La publication des recommandations définitives étant intervenue le 12 janvier dernier, l’AFJE et l’ACE ont reçu l’AFA le 10 mars afin de permettre aux représentants de l’AFA d’expliquer les choix qu’ils avaient faits.

sont intervenus pour l’AFA : Laurence Goutard-Chamoux, Sous-directrice du conseil, de l’analyse stratégique et des affaires internationales et Salvator Erba, Sous-directeur du contrôle.
Sont intervenus pour l’ACE (Avocats Conseils d’Entreprises) et l’AFJE (Association Française des Juristes d’Entreprise) : Dominique Dedieu, William Feugère, Maria Lancri et Jean-Yves Trochon

L'AFA a été créée en 2016 par la loi Sapin II. Sa mission est à la fois d'accompagner les entités privées et publiques dans la mise en place de leur programme de conformité anticorruption et d'auditer la mise en œuvre desdits programmes par les entités soumises par la loi à l'obligation de mettre en place un tel programme. Pour mémoire, l’article 17 fait obligation aux sociétés réalisant plus de 100 Millions de chiffre d’affaires et employant plus de 500 salariés de mettre en œuvre un tel programme, dont l’existence, la qualité et l’efficacité font l’objet de contrôles par la sous-direction du contrôle de l’AFA.

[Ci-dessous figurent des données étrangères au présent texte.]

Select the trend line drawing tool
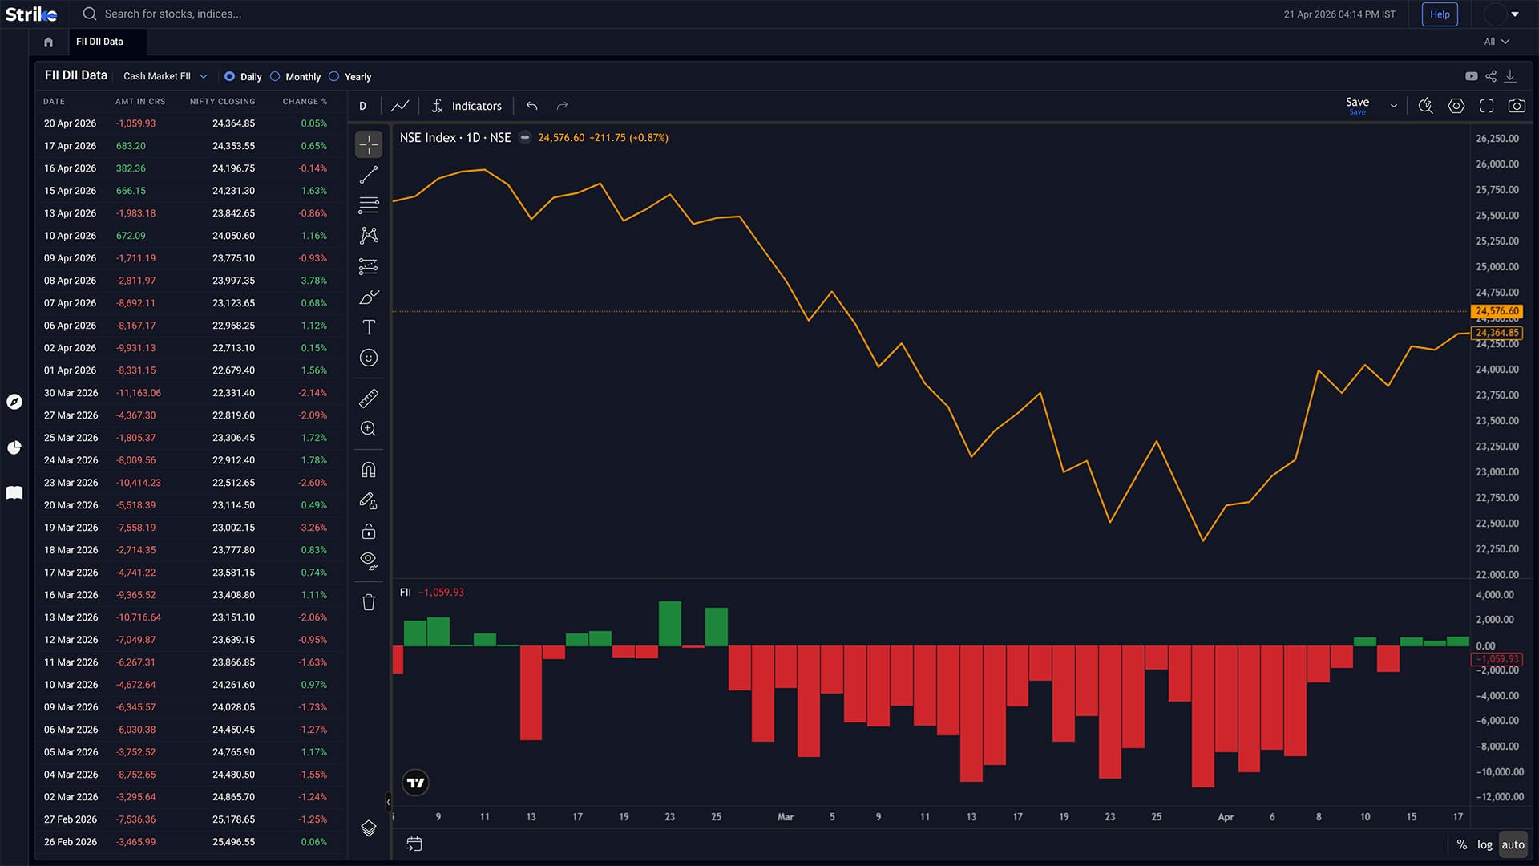Viewport: 1539px width, 866px height. click(369, 175)
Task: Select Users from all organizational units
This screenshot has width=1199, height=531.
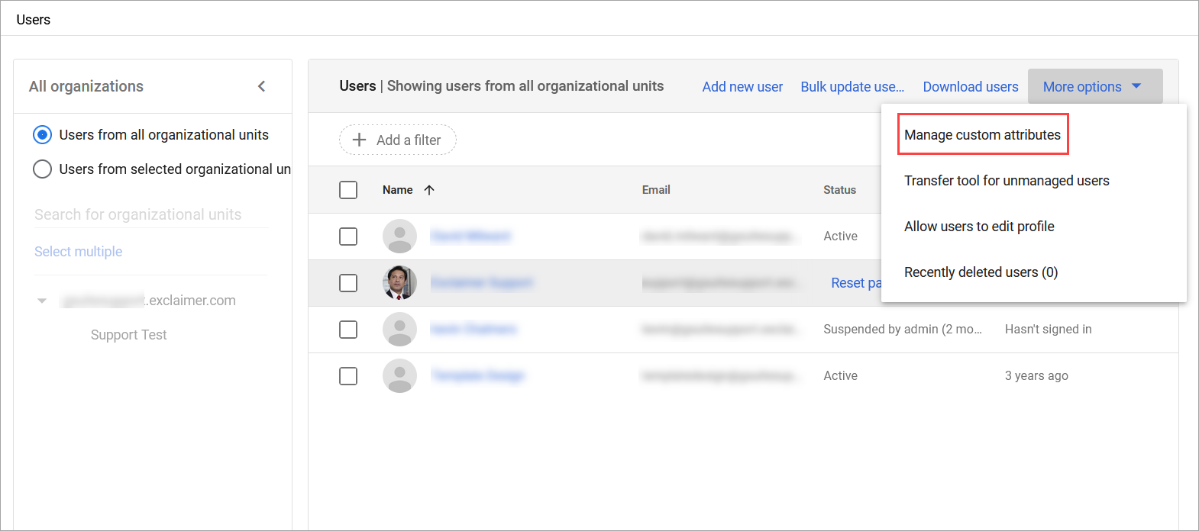Action: pyautogui.click(x=43, y=135)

De même, les entités publiques peuvent être contrôlées en vertu de l’article 3. En application de l’article 17, l’AFA peut attraire les entités soumises à l’obligation de mettre en œuvre un tel programme devant la commission des sanctions de l’AFA en cas de manquement à l’une de leurs obligations, lesquelles reposent sur 8 mesures imposées par la loi Sapin II, à savoir :

  • un code de conduite ;

  • un dispositif d'alerte ;

  • une cartographie des risques de corruption et de trafic d’influence ;

  • un dispositif de vérification de l’intégrité des tiers (fournisseurs, clients, intermédiaires) ;

  • des contrôles comptables ;

  • un dispositif de formation ;

  • un régime disciplinaire ;

  • un dispositif de suivi et d’évaluation de l’efficacité du programme.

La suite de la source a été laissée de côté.